病気の治療だけでなく、予防から介護サービスの使い方まで何でも相談できる。

 そうした「かかりつけ医」を誰もが持つ時代に向け、医療界が自己改革し、患者も意識を変える出発点にすべきだ。

 医療の公定価格である診療報酬の改定内容が決まった。40兆円近い医療費の配分を見直す2年に一度の改定で、医療の質に大きく影響する。

 目玉の一つが、「主治医」の普及を促す新料金だ。診察や検査などの報酬をひとまとめにして、生活習慣病や認知症の患者1人あたり月約1万5千円が医師側に支払われる。患者がかかる他の病院や処方薬をすべて把握するのが条件だ。

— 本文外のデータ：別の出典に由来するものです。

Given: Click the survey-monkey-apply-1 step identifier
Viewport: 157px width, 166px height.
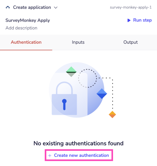Looking at the screenshot, I should click(131, 7).
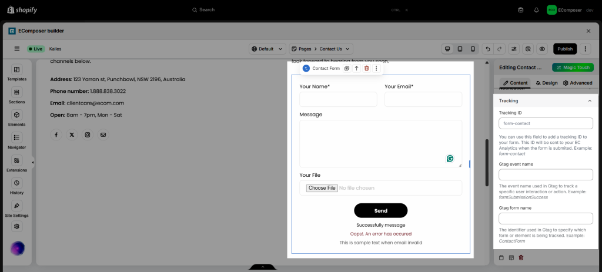
Task: Click the Publish button
Action: click(x=565, y=49)
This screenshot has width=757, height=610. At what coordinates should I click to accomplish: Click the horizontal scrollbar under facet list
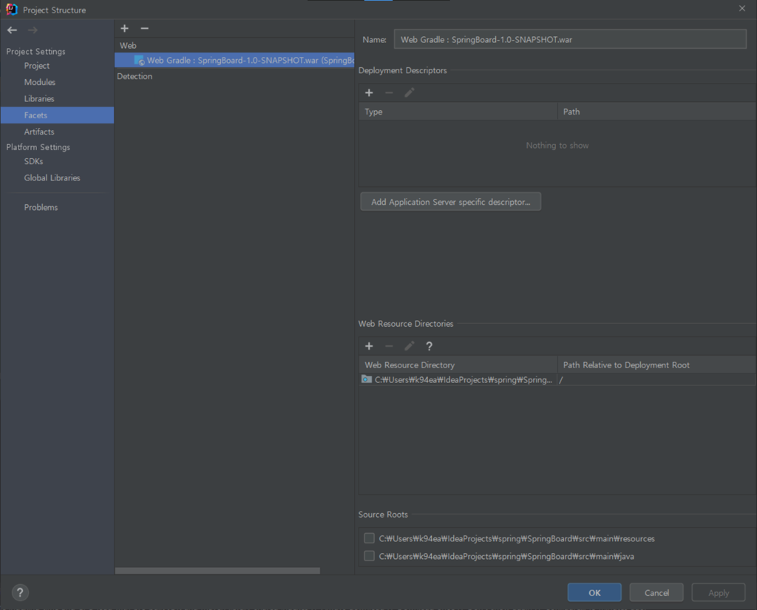tap(217, 571)
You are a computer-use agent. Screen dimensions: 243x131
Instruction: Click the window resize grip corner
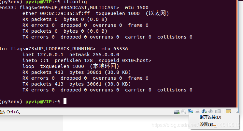pos(236,112)
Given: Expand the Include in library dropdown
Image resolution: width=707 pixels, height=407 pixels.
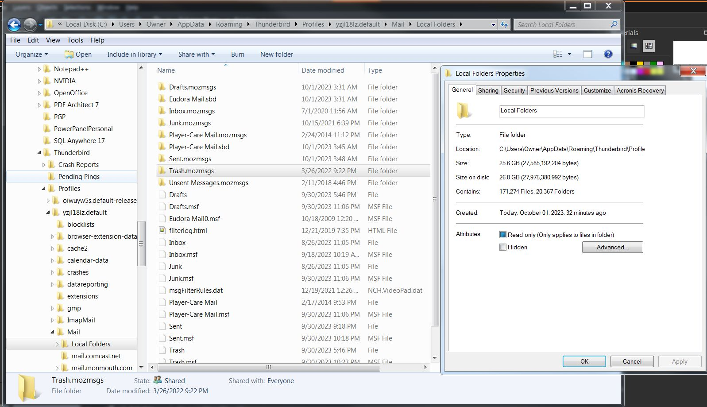Looking at the screenshot, I should click(x=135, y=54).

 今回、消費増税への対応として初診や再診の料金を一律に引き上げたのは疑問だが、患者の生活全体に目配りする主治医に厚く配分する方向性は正しい。

 診療所から動こうとせず、患者と目も合わさず、薬を処方するだけ。時間外は一切、対応しない。そんな開業医にまでお金は回せない。

 ただ新制度の定着には、個々の医師がバラバラにがんばっても限界がある。地域の医療機関同士で情報を共有する仕組みが必要になろう。

 参考になるのが、大阪市浪速区の医師会が4年前から取り組むネットワークづくりだ。

 かかりつけ医が、患者の病気や薬、アレルギー歴などを記入した「ブルーカード」と呼ばれる書類を作成し、緊急時に対応を依頼する地域の病院に送るとともに、地区の医師会がデータベース化している。

 登録した患者はのべ約700人。病気が悪化して救急車を呼んだ場合、登録先の病院がスムーズに受け入れる。そこでの状況は、医師会とかかりつけ医に報告される。

 入院患者が退院する際、医師会がかかりつけ医を紹介する事業も手がける。

 集めたデータを病気の予知に役立てることも視野に入れる。医師と患者の一対一の関係を超え、地域全体が有機的につながって安心を生むだろう。

 誰を自分の主治医にするか、選ぶのは患者だ。その際、医師の診療科以外でも相談に乗ってくれるか、適切な病院を紹介してくれるか、などが重要な判断基準になる。

 最初から大病院に行くのではなく、いざという時に地域の医療と介護のネットワークが頼れるよう、日頃から医師と信頼関係を結んでおく。そんな心構えが求められる。それは結果的に医療費の節約につながる。